OUTPUT_CSV = "data/sarajevo_flats_nekretnine.csv"
MAX_PAGES = 88
REQUEST_DELAY = (2, 5)

# Multithreading settings
MAX_WORKERS = 3  # Number of parallel browser instances (don't set too high to avoid blocking)

os.makedirs("data", exist_ok=True)

The scraper will fetch up to 88 pages of listings from the OLX search results for *Sarajevo Canton flats*.  
All results are stored in `data/sarajevo_flats_nekretnine.csv`.  
We use randomized delays between requests to reduce the risk of blocking.

In [11]:
def clean_text(s):
    return " ".join(s.split()).strip() if s else None

def extract_price(text):
    if not text:
        return None
    cleaned = re.sub(r"[^0-9]", "", text)
    return int(cleaned) if cleaned else None

def extract_number(text):
    if not text:
        return None
    m = re.search(r"(\d+)", text)
    return int(m.group(1)) if m else None

In [12]:
def fetch_page_source(url, driver, short_wait=10):
    """
    Loads a given URL and returns whatever HTML is available immediately.
    Does NOT wait for the page to fully load (useful for slow or problematic websites).

    Parameters:
        url (str): URL to load
        driver (webdriver): Selenium WebDriver instance
        short_wait (int or float): seconds to wait after opening page before returning source

    Returns:
        str or None: HTML source (may be partially loaded)
    """
    try:
        print(f"[+] Attempting to load URL quickly: {url}")
        driver.get(url)
        time.sleep(short_wait)  # minimal wait to let some content render
        html = driver.page_source
        if html:
            print(f"[+] HTML fetched (may be partial): {url}")
        else:
            print(f"[!] No HTML returned for {url}")
        return html
    except (TimeoutException, WebDriverException, OSError) as e:
        print(f"[!] Failed to load page: {url} → {e}")
        return None
    except Exception as e:
        print(f"[!] Unexpected error loading page: {url} → {e}")
        return None


This function uses Selenium to load pages dynamically.
If a page fails (timeout, network error, etc.), we log the issue but continue scraping.

In [13]:
def parse_detail_page(url, driver):
    html = fetch_page_source(url, driver)
    if not html:
        return None

    try:
        soup = BeautifulSoup(html, "lxml")

        # Extract title
        title_elem = soup.select_one("div.listing-titlebar-title h2")
        if title_elem:
            # Remove the tag span from title
            tag_span = title_elem.find("span", class_="listing-tag")
            if tag_span:
                tag_span.decompose()
            title = clean_text(title_elem.get_text())
        else:
            title = None

        # Extract municipality (address/location)
        municipality_elem = soup.select_one("a.listing-address")
        municipality = clean_text(municipality_elem.get_text()) if municipality_elem else None

        # Extract price
        price_elem = soup.select_one("span.re-slidep")
        price_numeric = extract_price(price_elem.get_text()) if price_elem else None

        # Extract property type
        property_type_elem = soup.find("b", string="TIP")
        property_type = clean_text(property_type_elem.find_next("div").get_text()) if property_type_elem else None

        # Extract ad type (subject - prodaja/izdavanje)

==============================

» **YOUR INSTRUCTIONS**:
Reproduce the part of the scraper code between "Does NOT wait" and "be partially loaded)", inclusive.

==============================

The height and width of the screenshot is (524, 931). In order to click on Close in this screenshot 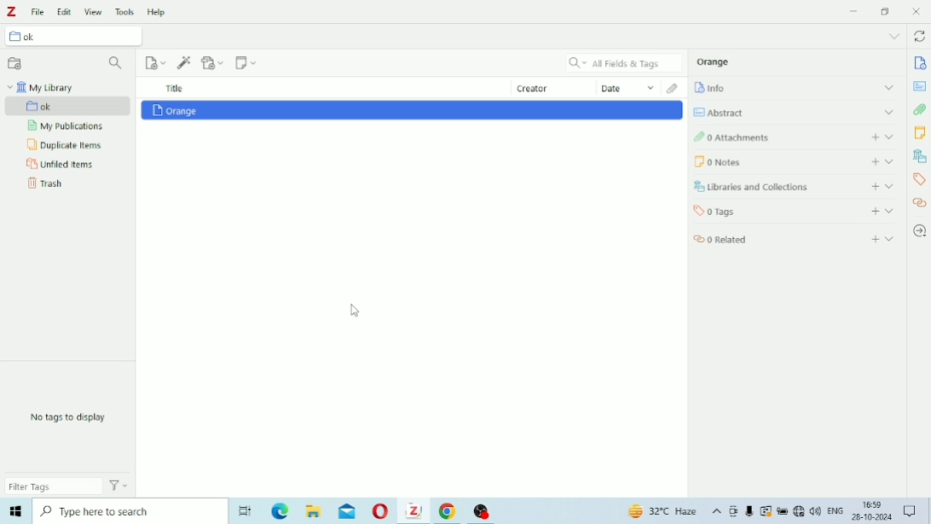, I will do `click(916, 11)`.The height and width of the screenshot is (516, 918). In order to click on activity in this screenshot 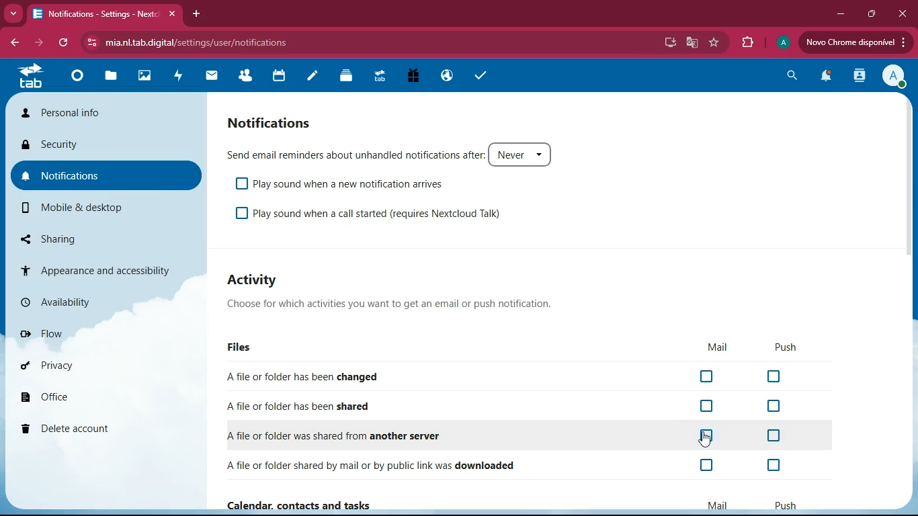, I will do `click(257, 280)`. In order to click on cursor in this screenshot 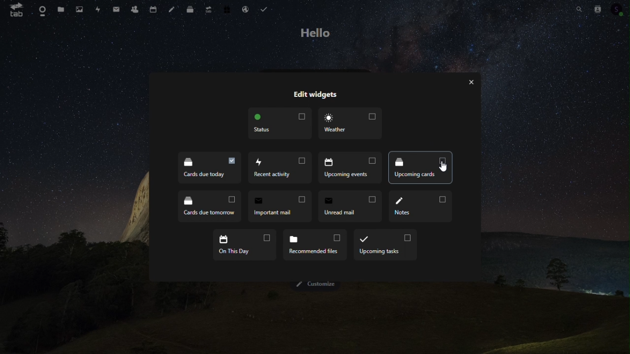, I will do `click(443, 168)`.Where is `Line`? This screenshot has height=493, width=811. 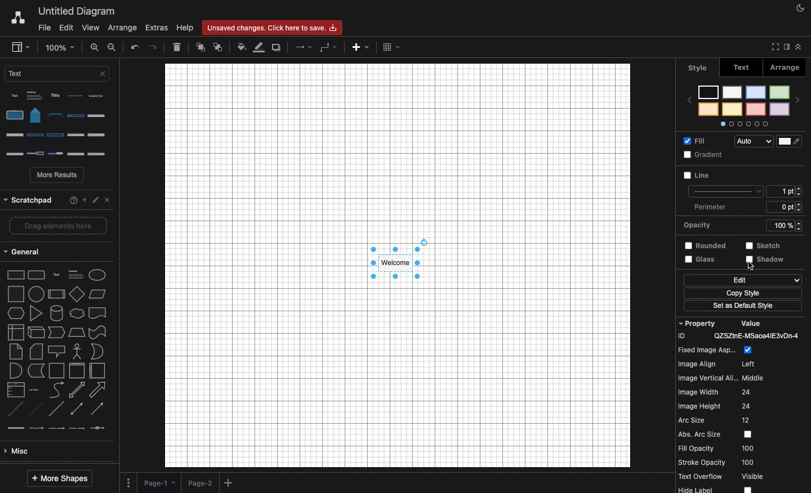 Line is located at coordinates (709, 155).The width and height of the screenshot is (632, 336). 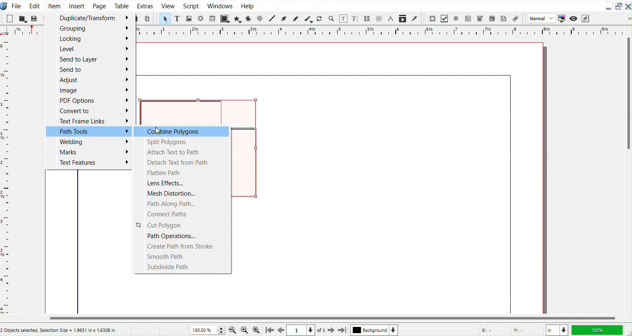 What do you see at coordinates (191, 5) in the screenshot?
I see `Script` at bounding box center [191, 5].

==============================

» **COMPLETED EXERCISE**:
Does NOT wait for the page to fully load (useful for slow or problematic websites).

    Parameters:
        url (str): URL to load
        driver (webdriver): Selenium WebDriver instance
        short_wait (int or float): seconds to wait after opening page before returning source

    Returns:
        str or None: HTML source (may be partially loaded)